En la época en la que hicimos la ruta, había una alternativa 'ilegal' para evitar este infernal primer kilómetro. En los alrededores hay un funicular abandonado, llamado Mågelibanen. Hay quien en internet recomendaba ascender el primer kilómetro por las viejas escaleras de madera que tenía ese sistema. Pero como no tiene ningún mantenimiento, el peligro de sufrir alguna desgracia es alto. Mayor incluso que el de ahogarte siguiendo la ruta establecida legalmente.
Tras ese primer kilómetro y medio llegó una zona llana en la que se avanzaba con comodidad. Y nos volvimos a venir arriba. Lo teníamos hecho, pensábamos. Pero poco después la realidad volvió a venir para darnos en la boca. El camino se empinó otra vez en una subida de la que nadie habla y que acabó de rematarnos. En este caso no había escalones, pero sí grandes rocas en resbaladizas. Aquello parecía el Grand Prix del verano. Sólo faltaban Ramón García y la vaquilla. No habíamos llegado al kilómetro cuatro (de los supuestos 22) y estábamos hechos polvo.
Después de ese tramo se terminan las pendientes pronunciadas, pero no los problemas. La zona suele estar cubierta de nieve buena parte del año (en agosto todavía tuvimos que atravesar tramos de hielo) y la consecuencia es que el sendero está siempre completamente embarrado, por lo que caminar entre piedras, lodo y atravesando arroyos se vuelve muy complejo.
Cada paso que dábamos nos encontrábamos con un obstáculo distinto y en mi cerebro, escaso ya de oxígeno, me imaginaba que era un chino de los de Humor Amarillo, intentando avanzar mientras unos espectadores noruegos se reían de mí.
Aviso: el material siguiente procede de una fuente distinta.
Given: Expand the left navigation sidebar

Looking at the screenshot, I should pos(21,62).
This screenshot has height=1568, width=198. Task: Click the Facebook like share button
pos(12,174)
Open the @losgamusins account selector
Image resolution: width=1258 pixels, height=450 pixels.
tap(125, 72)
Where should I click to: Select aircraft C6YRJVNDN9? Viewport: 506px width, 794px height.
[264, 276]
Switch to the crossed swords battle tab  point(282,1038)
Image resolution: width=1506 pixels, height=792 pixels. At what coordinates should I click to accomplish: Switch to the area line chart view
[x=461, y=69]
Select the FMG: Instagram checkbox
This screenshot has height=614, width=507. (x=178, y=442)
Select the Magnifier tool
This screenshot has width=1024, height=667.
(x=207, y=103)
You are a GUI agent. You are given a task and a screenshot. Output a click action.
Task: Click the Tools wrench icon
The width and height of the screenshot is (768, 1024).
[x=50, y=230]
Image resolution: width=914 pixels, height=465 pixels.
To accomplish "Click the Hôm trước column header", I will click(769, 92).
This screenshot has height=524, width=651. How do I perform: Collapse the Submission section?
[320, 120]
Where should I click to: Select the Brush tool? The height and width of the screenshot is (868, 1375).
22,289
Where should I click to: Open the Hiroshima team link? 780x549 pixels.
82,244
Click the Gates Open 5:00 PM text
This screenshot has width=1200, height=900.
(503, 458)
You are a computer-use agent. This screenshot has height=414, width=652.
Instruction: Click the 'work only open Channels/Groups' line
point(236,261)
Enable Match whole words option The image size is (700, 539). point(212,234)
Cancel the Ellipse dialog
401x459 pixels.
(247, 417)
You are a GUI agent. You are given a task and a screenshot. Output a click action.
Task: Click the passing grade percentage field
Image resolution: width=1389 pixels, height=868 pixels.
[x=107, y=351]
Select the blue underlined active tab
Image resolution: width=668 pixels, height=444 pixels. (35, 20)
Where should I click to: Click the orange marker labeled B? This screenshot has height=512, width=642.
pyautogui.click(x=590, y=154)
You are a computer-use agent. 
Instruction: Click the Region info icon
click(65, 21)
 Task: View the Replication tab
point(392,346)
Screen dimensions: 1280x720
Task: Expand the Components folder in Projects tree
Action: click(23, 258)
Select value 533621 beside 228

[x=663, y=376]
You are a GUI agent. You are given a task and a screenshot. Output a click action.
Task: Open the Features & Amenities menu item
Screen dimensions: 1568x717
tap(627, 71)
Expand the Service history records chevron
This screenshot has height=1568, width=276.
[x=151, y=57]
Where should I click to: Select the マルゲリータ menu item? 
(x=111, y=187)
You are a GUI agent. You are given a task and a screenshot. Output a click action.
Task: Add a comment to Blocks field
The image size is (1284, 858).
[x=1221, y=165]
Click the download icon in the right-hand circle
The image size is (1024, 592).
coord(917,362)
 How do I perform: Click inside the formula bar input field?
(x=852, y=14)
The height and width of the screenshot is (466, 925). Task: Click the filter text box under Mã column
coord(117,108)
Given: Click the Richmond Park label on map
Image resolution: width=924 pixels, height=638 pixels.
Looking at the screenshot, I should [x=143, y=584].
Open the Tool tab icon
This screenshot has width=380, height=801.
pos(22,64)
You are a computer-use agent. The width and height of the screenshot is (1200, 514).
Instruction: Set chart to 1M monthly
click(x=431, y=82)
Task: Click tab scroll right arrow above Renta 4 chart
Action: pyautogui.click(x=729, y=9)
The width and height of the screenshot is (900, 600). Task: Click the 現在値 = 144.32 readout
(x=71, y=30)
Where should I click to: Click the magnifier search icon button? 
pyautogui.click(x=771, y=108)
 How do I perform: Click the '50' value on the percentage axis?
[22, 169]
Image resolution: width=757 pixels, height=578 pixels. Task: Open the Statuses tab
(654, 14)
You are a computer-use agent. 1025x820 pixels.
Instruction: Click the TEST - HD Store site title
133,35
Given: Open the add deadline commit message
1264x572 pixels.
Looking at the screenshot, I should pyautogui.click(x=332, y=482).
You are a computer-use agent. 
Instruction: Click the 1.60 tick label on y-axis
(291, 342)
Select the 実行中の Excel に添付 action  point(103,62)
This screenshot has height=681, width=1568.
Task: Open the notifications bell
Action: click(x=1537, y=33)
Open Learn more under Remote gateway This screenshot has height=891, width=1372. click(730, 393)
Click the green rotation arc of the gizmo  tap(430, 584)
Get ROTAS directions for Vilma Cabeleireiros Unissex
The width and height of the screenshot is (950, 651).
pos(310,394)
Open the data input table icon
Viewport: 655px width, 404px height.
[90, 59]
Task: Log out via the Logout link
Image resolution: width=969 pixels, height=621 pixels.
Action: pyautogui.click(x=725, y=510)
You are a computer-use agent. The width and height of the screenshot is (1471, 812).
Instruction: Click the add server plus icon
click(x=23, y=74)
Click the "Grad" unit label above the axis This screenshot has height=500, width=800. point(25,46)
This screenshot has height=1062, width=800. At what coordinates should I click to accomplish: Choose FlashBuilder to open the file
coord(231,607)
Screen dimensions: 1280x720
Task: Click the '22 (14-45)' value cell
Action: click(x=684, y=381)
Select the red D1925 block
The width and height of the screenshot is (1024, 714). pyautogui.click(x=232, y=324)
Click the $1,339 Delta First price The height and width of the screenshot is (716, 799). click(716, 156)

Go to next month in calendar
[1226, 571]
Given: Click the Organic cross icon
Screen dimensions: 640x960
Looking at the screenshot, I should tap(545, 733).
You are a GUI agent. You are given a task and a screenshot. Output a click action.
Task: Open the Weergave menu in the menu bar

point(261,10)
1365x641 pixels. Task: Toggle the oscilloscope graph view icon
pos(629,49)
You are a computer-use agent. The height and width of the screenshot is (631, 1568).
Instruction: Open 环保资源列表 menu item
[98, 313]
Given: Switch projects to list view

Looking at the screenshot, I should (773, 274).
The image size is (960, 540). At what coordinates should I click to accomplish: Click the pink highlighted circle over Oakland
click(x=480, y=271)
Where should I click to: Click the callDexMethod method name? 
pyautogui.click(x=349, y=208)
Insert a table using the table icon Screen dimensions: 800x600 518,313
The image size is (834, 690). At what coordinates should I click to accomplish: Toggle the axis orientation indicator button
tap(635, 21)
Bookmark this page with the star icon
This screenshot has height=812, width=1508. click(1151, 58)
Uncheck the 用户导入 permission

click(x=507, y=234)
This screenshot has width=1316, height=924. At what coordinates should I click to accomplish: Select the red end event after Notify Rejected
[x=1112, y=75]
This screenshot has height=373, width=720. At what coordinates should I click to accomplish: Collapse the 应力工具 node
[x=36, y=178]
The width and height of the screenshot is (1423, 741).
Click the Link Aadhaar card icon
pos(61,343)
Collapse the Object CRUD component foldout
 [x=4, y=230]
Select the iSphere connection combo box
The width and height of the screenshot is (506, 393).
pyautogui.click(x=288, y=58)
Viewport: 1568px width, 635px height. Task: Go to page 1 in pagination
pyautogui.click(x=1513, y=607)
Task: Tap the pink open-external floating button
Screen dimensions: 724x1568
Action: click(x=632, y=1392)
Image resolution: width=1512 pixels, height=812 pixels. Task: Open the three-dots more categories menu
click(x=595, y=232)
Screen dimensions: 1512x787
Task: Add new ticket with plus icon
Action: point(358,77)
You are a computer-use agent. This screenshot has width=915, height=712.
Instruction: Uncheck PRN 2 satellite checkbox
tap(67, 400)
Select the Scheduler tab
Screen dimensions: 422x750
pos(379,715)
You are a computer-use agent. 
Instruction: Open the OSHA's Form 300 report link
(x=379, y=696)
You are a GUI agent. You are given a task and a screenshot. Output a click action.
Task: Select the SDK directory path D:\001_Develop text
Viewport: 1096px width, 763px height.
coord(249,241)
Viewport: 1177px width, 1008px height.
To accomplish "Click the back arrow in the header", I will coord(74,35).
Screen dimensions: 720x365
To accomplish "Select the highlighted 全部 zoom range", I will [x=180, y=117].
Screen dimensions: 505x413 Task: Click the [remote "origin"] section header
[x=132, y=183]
En esos momentos yo ya veía letras 'T' rojas por todos lados, que son el símbolo que indica que vas en la buena dirección. Juro que aquella noche, cuando me acosté y cerré los ojos, veía las malditas 'T' esas como si fueran una aparición mariana.
La llegada a la roca tras más de seis horas de caminata fue reparadora. Es un completo espectáculo para la vista. Aunque tampoco lo disfrutamos mucho porque todavía teníamos que volver y ya empezábamos a intuir que ni nosotros éramos Juanito Oiarzabal ni el excursionista que había escrito aquello en aquel foro era un pringado.
Y, tras la recompensa de la foto, llegó la parte más infernal de todas: el regreso al aparcamiento. Como no teníamos suficientes problemas, allí se puso a llover en todas direcciones. El agua caía hasta en horizontal. Así que el barro se multiplicó y las bajadas de los últimos kilómetros fueron un auténtico castigo. Como en las etapas de montaña del Tour, en los tramos finales de descenso, durísimos, se crearon de forma espontánea grupos de excursionistas.
Nosotros nos quedamos con una pareja belga, otra japonesa y una familia mexicana. Aquello se convirtió en una especie de Larga Marcha, la novela de Stephen King en la que un grupo de gente participa en un concurso de caminar y que van muriendo ejecutados si se quedan rezagados.
Sin llegar a esos extremos, en nuestro grupo los primeros en caer fueron los belgas cuando la puesta de sol ya nos amenazaba. Los dejamos atrás, sentados en una roca con cara descompuesta. Y nunca más los volvimos a ver.
Esto suena muy melodramático, pero muchos días me pregunto cómo acabarían. Sobre todo porque poco después comprobamos que todavía nos quedaba lo peor: descender el durísimo y empinado último kilómetro, que se había convertido en un barrizal y en una pista de patinaje. Conseguimos ir bajando poco a poco, con cuidado, con ayuda de unas cuerdas y animados por la familia mexicana.
Aquello era una tortura psicológica porque el descenso es muy pronunciado por un camino en zigzag, así que íbamos viendo nuestro coche a lo lejos, abajo, continuamente. Yo recuerdo que le decía a mi mujer, que iba completamente descompuesta: '¡Vamos, que ya se ve el coche!' Después de 10 veces de decir la misma frase, me miró de tal forma que no volví a abrir la boca temiendo un divorcio 12 días después de la boda.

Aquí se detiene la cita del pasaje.